▸ **Testo fornito**:
“Il dono di Thot: leggere l’antico Egitto”

Dal geroglifico al copto, dallo ieratico al demotico: è la scrittura dell’antico Egitto, nelle sue varianti
ed evoluzioni, la protagonista della mostra “Il dono di Thot: leggere l’antico Egitto”, che debutta al
Museo Egizio il 7 dicembre, nei nuovi spazi del Museo. Si tratta di 500 metri quadrati, distribuiti tra
piano terreno e ipogeo, concessi dall’Accademia delle Scienze di Torino al Museo Egizio, dopo
un’opera di restauro, sostenuta dalla Fondazione Compagnia di San Paolo.
Curata da Paolo Marini, Federico Poole e Susanne Töpfer, egittologi del Museo Egizio, la mostra è
frutto di un progetto scientifico ideato dal direttore del Museo, Christian Greco ed è sostenuta dalla
Consulta per la Valorizzazione dei Beni Artistici e Culturali di Torino.
Sono 170 i reperti in esposizione, tutti provenienti dalle Collezioni del Museo Egizio, ad eccezione
delle tavolette cuneiformi provenienti dai Musei Reali di Torino.
Se il focus dell’esposizione è rappresentato dai segni e dai testi, in mostra non ci sono solo papiri, ma
anche capolavori della statuaria, oggetti in alabastro e statuine lignee, a testimonianza di quella
cultura materiale attraverso cui egittologi e storici hanno ricostruito la biografia non solo degli
oggetti, ma dell’intera civiltà nilotica.

“Il Museo Egizio ha intrapreso un percorso di innovazione e cambiamento, in vista del bicentenario che
celebreremo nell’autunno del 2024. Uno degli elementi tangibili di questo nuovo corso è la mostra ‘Il
dono di Thot: leggere l’antico Egitto’, con cui offriamo ai visitatori nuovi spazi espositivi, grazie al
mecenatismo attento di Consulta di Torino, al sostegno di Compagnia di San Paolo e alla proficua
collaborazione con Accademia delle Scienze. La mostra rappresenta solo un antipasto di un nuovo
allestimento che dedicheremo ai geroglifici e alle diverse scritture dell’antico Egitto, che saranno
protagonisti in futuro di una sala a loro dedicata”

▸ **Istruzioni e requisiti**:
Ripeti parola per parola il tratto del testo sulla mostra che va da "Curata da Paolo" fino a "dell’intera civiltà nilotica.". Attieniti soltanto al testo sulla mostra.

▸ **Sezione dati**:
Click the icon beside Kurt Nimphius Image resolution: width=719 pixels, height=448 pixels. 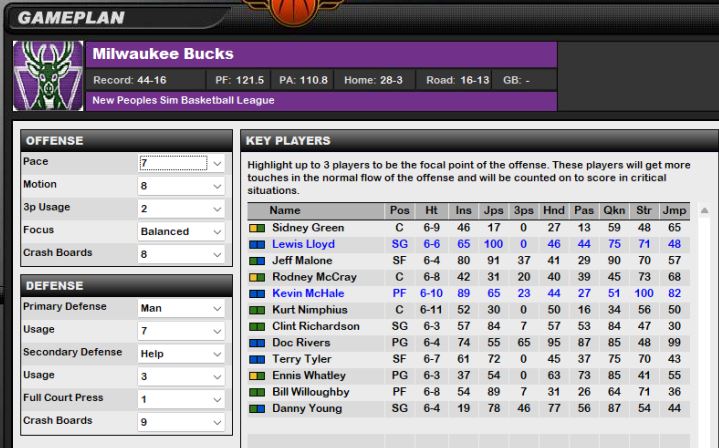tap(257, 310)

▸ **Esito del compito**:
Curata da Paolo Marini, Federico Poole e Susanne Töpfer, egittologi del Museo Egizio, la mostra è
frutto di un progetto scientifico ideato dal direttore del Museo, Christian Greco ed è sostenuta dalla
Consulta per la Valorizzazione dei Beni Artistici e Culturali di Torino.
Sono 170 i reperti in esposizione, tutti provenienti dalle Collezioni del Museo Egizio, ad eccezione
delle tavolette cuneiformi provenienti dai Musei Reali di Torino.
Se il focus dell’esposizione è rappresentato dai segni e dai testi, in mostra non ci sono solo papiri, ma
anche capolavori della statuaria, oggetti in alabastro e statuine lignee, a testimonianza di quella
cultura materiale attraverso cui egittologi e storici hanno ricostruito la biografia non solo degli
oggetti, ma dell’intera civiltà nilotica.